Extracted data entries
++++++++++++++++++++
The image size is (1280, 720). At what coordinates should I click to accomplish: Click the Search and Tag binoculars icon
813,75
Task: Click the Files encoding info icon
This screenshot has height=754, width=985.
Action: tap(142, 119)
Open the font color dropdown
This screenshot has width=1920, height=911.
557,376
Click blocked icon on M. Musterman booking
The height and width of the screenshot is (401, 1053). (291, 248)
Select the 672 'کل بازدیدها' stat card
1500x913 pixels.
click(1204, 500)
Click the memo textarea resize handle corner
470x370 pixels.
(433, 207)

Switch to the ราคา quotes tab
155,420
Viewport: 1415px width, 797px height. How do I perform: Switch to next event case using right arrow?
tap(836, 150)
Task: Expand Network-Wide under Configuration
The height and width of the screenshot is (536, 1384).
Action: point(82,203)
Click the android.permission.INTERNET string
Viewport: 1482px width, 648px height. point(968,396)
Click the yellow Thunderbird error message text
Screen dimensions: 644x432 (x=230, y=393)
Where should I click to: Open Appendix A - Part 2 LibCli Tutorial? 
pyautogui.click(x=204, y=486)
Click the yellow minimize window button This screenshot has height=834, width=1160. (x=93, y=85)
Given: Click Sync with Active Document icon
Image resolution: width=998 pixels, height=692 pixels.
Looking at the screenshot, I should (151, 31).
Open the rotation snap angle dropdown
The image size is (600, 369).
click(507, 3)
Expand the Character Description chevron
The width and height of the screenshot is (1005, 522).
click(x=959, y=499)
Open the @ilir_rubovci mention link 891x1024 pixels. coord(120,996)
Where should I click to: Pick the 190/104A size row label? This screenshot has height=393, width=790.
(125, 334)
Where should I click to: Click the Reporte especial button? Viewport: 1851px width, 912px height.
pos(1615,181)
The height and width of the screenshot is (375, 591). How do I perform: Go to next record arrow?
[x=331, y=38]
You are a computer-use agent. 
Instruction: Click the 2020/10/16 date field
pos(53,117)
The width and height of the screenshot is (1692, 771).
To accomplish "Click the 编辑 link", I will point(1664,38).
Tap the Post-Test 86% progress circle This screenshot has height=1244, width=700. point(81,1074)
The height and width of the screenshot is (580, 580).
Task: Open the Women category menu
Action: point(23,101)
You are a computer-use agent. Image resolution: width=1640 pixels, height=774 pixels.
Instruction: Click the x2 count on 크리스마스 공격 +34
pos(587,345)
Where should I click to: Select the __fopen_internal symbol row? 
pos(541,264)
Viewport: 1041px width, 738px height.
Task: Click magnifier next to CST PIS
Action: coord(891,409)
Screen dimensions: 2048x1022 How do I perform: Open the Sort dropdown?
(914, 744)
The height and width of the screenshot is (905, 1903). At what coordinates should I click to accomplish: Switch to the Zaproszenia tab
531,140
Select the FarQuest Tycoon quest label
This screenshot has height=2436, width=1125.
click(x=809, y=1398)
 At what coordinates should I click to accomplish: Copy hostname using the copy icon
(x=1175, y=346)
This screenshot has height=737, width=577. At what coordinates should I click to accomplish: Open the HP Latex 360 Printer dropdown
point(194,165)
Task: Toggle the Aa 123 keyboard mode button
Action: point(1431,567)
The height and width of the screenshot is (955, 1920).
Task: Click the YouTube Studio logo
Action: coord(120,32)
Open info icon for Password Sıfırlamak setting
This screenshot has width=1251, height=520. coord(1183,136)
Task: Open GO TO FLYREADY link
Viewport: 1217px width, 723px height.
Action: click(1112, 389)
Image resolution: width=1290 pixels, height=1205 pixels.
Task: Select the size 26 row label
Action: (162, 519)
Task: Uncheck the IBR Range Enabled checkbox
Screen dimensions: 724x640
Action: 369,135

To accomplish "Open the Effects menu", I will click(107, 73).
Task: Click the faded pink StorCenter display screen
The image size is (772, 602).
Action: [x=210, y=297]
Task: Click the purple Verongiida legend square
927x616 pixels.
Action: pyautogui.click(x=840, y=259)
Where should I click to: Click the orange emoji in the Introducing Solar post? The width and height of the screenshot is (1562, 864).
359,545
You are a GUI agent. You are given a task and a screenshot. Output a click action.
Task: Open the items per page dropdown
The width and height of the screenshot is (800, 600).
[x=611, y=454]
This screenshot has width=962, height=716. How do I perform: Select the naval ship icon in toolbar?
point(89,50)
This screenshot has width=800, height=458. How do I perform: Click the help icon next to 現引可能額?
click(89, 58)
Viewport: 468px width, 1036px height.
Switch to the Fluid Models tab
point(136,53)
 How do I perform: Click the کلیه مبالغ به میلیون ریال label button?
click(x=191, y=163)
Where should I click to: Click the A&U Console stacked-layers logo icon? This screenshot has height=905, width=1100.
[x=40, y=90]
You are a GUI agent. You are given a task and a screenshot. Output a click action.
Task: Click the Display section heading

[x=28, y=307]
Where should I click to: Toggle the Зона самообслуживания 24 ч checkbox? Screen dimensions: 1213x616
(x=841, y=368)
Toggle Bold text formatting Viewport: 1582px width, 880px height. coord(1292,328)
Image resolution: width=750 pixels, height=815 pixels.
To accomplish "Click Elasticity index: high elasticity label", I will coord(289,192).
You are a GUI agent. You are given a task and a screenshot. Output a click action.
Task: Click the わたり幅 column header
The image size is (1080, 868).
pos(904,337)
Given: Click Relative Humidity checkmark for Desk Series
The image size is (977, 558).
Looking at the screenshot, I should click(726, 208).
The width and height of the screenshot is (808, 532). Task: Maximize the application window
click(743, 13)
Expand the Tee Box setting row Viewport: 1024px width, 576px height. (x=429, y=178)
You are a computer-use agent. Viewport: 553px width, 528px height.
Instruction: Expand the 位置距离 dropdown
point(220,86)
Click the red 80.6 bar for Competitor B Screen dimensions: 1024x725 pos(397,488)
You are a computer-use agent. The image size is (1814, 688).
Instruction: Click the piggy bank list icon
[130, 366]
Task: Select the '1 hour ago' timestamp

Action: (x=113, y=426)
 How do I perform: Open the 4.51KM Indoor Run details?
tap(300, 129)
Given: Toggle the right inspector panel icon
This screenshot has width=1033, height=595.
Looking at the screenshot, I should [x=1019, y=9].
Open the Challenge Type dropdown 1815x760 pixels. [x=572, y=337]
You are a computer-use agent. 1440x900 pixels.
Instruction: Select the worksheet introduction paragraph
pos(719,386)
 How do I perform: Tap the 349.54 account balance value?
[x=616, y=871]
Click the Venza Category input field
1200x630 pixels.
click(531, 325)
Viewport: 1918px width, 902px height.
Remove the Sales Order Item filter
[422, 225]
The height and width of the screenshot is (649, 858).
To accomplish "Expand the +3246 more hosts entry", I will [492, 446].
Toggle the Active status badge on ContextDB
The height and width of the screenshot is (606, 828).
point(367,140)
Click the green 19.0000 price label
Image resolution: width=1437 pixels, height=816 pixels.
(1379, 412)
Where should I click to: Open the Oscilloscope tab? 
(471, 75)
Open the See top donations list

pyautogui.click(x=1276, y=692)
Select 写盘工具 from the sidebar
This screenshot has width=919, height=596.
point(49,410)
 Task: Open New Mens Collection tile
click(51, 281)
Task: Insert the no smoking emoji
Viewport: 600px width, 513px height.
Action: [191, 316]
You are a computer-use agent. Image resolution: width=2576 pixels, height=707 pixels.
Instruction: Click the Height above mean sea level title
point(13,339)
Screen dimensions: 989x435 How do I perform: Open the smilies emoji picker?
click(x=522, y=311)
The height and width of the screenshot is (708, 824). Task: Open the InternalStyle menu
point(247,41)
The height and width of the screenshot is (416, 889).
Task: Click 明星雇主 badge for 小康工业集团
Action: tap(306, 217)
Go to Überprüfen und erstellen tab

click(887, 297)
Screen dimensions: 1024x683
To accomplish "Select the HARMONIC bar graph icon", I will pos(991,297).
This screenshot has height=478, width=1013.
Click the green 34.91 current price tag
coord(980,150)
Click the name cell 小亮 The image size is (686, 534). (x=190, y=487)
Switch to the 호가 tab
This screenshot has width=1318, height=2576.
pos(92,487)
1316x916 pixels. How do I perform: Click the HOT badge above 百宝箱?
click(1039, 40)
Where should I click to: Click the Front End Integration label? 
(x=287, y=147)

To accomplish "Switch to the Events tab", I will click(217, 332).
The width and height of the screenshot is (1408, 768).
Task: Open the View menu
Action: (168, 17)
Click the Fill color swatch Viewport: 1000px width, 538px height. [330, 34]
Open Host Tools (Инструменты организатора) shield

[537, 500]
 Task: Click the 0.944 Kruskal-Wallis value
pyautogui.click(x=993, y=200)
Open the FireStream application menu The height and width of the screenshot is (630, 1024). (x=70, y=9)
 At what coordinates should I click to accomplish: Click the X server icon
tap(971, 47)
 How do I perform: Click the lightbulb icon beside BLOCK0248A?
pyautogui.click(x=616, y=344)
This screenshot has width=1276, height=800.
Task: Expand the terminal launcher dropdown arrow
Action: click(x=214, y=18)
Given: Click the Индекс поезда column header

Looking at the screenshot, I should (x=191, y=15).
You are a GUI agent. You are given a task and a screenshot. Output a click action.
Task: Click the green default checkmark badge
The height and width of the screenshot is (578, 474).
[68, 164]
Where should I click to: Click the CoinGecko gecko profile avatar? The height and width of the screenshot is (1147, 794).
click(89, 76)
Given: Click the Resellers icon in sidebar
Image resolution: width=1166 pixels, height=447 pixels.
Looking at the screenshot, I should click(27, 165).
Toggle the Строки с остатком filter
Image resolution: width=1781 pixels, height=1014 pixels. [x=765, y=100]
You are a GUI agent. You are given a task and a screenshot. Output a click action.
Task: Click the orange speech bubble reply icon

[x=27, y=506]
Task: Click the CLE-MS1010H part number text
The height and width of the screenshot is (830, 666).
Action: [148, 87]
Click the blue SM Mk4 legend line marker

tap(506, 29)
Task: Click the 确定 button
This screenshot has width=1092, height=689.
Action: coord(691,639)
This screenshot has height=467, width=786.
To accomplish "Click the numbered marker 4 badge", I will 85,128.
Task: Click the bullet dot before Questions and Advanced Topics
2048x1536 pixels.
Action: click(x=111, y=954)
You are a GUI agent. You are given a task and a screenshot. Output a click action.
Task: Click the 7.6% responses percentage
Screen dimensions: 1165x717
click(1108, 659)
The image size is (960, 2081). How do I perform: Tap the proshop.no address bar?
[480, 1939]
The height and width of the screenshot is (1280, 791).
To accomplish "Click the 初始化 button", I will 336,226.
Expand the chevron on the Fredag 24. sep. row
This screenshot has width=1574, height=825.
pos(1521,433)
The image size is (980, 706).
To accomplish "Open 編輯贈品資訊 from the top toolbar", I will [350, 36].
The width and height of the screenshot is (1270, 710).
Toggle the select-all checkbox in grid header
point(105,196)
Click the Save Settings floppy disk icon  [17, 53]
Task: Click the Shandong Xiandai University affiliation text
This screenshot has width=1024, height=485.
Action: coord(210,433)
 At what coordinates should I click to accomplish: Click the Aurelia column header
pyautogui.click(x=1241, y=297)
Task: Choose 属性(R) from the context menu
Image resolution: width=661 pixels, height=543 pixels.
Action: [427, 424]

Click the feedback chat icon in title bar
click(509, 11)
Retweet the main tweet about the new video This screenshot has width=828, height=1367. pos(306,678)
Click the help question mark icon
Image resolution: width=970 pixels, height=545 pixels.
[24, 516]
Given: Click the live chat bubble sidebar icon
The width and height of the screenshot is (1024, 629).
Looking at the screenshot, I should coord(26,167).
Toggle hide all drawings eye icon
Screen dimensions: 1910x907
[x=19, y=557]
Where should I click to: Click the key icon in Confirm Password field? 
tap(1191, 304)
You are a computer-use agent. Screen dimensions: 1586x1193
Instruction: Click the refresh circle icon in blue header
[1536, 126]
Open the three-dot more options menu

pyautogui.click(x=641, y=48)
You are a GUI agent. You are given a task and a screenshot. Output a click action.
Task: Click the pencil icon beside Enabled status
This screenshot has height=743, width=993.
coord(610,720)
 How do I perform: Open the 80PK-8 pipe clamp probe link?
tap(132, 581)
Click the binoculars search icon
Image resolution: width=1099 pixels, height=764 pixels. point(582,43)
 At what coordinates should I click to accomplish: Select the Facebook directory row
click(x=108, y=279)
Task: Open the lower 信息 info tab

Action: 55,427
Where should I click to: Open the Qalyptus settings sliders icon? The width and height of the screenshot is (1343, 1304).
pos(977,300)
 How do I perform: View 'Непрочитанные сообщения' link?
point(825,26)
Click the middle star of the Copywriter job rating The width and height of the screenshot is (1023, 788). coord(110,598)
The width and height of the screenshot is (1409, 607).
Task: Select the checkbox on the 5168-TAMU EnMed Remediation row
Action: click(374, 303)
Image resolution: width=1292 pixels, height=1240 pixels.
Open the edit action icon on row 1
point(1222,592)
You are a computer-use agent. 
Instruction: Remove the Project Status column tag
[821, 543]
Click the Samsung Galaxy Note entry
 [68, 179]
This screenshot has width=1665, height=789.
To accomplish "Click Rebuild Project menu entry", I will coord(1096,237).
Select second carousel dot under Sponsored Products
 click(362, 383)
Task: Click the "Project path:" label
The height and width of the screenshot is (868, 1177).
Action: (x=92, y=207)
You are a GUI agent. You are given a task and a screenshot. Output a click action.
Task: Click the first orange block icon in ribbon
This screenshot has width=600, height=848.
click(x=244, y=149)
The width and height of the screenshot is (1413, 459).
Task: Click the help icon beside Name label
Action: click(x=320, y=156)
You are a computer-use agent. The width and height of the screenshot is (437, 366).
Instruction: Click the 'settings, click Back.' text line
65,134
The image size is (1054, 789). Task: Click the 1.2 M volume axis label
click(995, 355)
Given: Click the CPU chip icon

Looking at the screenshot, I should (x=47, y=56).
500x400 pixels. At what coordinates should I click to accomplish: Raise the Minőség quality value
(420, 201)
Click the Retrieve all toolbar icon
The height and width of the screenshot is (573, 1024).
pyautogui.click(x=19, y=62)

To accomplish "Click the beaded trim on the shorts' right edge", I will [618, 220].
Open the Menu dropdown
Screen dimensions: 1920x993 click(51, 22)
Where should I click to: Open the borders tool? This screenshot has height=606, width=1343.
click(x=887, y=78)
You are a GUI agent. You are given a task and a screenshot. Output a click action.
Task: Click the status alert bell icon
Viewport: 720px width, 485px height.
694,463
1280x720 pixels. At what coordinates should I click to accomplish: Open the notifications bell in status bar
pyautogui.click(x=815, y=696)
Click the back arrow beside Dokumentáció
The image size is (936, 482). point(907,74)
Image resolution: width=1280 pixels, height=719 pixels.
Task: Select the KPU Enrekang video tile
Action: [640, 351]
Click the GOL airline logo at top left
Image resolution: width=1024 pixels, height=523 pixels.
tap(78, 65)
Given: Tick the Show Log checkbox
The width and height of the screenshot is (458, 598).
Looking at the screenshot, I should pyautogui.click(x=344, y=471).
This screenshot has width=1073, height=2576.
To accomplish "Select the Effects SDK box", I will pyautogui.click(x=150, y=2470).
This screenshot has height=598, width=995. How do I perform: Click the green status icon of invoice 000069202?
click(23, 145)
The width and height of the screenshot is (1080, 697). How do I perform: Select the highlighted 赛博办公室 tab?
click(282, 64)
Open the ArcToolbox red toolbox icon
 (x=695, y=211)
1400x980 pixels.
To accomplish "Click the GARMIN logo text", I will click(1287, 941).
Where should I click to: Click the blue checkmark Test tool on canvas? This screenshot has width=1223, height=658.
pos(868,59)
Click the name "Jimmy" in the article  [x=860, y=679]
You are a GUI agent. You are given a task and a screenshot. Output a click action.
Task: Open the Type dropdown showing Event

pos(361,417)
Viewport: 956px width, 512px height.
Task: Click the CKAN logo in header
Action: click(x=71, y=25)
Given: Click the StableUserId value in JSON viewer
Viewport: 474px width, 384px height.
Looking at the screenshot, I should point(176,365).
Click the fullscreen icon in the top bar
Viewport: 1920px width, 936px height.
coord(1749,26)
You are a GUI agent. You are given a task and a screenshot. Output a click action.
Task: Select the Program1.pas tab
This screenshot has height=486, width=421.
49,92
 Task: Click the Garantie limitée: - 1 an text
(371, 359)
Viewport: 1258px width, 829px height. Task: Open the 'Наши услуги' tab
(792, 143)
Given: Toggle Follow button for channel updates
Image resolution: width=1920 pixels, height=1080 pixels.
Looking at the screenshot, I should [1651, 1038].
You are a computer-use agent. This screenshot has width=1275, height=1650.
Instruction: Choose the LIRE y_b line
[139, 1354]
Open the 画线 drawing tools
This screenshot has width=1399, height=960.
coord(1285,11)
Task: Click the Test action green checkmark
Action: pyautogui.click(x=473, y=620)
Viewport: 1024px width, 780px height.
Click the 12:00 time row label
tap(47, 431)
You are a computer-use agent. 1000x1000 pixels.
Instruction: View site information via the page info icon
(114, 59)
++++++++++++++++++++
Your goal
Collect the complete line wherever the string "Effects" appears in the records.

Task result
To accomplish "Open the Effects menu", I will click(107, 73).
To accomplish "Select the Effects SDK box", I will pyautogui.click(x=150, y=2470).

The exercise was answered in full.